ASSIGNMENT:
Retype, without any change, the first line of the records and every line after it through the one containing "This screenshot has height=1473, width=2520.".

SUPPLIED DATA:

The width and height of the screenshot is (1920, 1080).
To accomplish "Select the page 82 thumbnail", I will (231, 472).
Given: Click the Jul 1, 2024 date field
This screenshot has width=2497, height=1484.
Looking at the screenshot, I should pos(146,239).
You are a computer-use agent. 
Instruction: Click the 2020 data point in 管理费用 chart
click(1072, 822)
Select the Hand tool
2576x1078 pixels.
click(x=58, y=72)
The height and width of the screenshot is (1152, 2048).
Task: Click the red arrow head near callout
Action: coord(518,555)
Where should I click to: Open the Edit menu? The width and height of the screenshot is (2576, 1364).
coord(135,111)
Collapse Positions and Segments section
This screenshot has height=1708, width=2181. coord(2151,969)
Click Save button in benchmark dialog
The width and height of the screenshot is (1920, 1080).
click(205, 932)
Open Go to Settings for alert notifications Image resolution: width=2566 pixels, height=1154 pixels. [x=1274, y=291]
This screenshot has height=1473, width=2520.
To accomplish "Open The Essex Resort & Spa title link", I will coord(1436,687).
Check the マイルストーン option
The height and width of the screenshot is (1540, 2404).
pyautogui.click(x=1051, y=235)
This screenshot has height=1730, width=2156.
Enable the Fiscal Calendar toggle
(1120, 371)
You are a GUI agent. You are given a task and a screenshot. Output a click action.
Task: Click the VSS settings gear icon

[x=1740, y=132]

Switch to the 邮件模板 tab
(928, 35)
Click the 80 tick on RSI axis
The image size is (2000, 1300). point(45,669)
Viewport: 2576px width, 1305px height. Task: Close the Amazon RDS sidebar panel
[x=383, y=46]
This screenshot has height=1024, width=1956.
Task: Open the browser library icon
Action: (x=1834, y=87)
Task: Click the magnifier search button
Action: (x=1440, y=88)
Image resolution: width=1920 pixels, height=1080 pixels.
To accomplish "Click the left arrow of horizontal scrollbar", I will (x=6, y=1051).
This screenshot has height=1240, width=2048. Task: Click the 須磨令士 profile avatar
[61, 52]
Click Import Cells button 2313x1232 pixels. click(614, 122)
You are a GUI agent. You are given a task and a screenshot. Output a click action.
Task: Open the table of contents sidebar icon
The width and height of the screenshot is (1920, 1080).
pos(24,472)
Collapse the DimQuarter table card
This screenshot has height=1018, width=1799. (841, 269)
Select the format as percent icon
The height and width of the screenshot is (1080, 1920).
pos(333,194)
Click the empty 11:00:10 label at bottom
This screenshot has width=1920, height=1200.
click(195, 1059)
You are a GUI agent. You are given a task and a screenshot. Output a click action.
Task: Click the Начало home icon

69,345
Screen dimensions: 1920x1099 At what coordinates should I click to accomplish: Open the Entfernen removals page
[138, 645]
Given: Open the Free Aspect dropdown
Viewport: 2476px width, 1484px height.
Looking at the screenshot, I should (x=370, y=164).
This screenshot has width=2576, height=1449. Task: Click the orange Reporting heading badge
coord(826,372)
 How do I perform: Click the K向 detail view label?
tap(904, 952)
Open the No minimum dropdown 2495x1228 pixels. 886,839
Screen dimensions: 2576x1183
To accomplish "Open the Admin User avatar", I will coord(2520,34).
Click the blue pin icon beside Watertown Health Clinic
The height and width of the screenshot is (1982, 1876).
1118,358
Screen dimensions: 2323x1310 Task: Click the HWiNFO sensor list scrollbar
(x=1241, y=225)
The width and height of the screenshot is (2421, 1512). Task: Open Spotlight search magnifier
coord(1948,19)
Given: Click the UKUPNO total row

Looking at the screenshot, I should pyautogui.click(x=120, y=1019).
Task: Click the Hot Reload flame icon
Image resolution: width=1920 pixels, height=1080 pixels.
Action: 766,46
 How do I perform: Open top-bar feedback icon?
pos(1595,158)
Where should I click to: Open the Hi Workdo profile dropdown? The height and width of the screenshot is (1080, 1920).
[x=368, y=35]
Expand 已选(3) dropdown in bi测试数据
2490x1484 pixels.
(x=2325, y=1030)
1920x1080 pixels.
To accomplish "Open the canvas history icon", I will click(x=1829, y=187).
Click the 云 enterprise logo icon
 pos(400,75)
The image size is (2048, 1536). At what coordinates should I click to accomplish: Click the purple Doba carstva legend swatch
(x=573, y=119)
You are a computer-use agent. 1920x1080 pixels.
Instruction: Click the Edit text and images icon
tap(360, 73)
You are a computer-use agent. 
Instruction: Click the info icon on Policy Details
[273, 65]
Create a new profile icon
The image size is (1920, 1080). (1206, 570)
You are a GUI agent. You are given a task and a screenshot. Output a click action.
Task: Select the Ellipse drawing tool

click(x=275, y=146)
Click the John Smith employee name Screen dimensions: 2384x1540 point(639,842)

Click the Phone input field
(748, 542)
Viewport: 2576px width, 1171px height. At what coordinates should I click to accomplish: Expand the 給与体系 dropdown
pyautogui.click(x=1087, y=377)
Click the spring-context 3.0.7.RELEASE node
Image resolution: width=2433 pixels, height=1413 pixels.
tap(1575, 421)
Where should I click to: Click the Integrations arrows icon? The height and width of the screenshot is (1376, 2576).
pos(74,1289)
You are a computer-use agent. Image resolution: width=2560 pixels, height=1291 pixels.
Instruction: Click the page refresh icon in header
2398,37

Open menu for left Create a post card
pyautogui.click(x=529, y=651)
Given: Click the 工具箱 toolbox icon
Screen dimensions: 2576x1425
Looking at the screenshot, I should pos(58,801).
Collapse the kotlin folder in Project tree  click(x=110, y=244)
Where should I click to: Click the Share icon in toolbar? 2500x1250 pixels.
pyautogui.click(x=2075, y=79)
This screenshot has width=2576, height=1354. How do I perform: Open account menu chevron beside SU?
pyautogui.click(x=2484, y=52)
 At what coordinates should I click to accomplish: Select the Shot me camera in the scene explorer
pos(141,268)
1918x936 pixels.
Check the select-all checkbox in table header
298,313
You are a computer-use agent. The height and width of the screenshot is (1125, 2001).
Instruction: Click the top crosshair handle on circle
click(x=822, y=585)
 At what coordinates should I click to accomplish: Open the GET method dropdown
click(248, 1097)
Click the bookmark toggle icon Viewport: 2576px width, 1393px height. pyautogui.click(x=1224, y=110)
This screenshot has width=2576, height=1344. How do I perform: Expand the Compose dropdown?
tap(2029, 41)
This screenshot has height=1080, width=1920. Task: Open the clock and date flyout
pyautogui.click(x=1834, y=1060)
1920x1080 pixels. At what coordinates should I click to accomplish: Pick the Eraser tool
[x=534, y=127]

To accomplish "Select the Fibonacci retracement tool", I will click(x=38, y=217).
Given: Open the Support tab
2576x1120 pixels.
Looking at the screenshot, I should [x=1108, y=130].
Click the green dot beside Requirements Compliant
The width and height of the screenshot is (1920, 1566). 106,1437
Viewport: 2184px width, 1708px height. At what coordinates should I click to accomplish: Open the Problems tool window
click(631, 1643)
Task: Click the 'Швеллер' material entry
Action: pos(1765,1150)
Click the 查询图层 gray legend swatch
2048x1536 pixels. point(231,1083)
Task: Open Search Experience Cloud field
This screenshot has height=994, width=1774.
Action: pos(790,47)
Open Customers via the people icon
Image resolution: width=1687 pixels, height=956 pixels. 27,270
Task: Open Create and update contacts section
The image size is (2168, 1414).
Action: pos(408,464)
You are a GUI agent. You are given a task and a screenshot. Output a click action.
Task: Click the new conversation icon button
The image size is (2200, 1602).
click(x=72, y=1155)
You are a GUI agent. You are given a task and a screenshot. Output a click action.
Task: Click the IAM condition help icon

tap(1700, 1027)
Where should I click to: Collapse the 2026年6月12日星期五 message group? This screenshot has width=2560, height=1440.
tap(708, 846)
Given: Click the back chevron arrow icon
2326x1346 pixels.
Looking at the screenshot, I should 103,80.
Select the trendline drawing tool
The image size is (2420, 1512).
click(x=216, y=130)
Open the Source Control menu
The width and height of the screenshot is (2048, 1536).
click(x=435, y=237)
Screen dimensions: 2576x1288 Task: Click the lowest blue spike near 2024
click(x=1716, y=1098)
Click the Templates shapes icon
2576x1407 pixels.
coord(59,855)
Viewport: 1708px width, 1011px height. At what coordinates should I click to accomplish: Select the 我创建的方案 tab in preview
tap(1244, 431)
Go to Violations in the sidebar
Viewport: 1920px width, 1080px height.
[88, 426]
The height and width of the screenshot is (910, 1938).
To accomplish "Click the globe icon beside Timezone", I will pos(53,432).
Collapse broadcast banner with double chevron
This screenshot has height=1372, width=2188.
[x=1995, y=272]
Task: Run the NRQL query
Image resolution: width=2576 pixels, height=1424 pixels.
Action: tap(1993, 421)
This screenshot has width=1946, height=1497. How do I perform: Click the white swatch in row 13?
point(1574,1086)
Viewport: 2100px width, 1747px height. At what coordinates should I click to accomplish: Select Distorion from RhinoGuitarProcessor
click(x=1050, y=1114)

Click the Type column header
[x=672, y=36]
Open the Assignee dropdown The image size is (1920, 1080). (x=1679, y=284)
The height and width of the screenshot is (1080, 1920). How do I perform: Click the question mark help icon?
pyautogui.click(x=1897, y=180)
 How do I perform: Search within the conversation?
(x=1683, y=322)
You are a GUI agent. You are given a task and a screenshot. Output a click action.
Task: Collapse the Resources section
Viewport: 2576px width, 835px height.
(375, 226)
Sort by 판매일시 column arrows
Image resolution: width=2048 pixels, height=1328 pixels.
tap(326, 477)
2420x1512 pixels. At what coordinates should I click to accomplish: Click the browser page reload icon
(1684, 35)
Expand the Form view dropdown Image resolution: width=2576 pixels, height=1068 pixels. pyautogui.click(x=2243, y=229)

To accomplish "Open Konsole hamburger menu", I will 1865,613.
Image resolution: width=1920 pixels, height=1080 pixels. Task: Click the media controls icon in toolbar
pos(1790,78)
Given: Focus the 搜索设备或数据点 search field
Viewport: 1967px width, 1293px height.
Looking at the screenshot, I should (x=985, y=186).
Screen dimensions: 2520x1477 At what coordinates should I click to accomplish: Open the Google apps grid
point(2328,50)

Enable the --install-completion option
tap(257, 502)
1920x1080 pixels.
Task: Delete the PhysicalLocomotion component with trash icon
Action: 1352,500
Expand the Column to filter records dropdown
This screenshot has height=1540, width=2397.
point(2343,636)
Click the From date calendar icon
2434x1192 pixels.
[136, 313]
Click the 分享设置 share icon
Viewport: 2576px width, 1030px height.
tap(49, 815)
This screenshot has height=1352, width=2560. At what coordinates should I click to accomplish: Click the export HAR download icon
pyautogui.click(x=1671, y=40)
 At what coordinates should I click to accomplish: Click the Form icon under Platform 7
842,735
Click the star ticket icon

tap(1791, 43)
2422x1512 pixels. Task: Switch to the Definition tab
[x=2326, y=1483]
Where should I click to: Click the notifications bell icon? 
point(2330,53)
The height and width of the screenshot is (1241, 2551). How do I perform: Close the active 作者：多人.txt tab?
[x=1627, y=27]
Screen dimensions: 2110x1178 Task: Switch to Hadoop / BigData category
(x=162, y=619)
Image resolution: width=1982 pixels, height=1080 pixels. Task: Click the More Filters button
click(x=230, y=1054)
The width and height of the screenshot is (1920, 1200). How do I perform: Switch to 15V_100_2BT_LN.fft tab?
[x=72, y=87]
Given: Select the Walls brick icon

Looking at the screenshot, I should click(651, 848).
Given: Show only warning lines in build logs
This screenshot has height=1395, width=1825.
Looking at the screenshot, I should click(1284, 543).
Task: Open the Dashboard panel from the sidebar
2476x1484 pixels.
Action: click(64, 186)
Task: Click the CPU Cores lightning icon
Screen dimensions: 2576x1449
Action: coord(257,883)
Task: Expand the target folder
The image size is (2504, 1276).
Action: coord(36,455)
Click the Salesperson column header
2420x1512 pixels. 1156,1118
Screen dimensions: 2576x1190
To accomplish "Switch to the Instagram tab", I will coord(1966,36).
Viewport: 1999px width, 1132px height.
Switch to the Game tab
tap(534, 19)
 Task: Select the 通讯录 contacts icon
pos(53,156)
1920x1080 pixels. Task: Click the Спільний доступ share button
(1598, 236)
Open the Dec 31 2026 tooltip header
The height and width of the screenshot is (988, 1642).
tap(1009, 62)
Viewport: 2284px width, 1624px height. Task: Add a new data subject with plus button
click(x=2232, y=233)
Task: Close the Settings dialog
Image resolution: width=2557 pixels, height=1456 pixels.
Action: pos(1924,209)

EXERCISE SOLUTION:
The width and height of the screenshot is (1920, 1080).
To accomplish "Select the page 82 thumbnail", I will (231, 472).
Given: Click the Jul 1, 2024 date field
This screenshot has width=2497, height=1484.
Looking at the screenshot, I should pos(146,239).
You are a computer-use agent. 
Instruction: Click the 2020 data point in 管理费用 chart
click(1072, 822)
Select the Hand tool
2576x1078 pixels.
click(x=58, y=72)
The height and width of the screenshot is (1152, 2048).
Task: Click the red arrow head near callout
Action: coord(518,555)
Where should I click to: Open the Edit menu? The width and height of the screenshot is (2576, 1364).
coord(135,111)
Collapse Positions and Segments section
This screenshot has height=1708, width=2181. coord(2151,969)
Click Save button in benchmark dialog
The width and height of the screenshot is (1920, 1080).
click(205, 932)
Open Go to Settings for alert notifications Image resolution: width=2566 pixels, height=1154 pixels. [x=1274, y=291]
This screenshot has height=1473, width=2520.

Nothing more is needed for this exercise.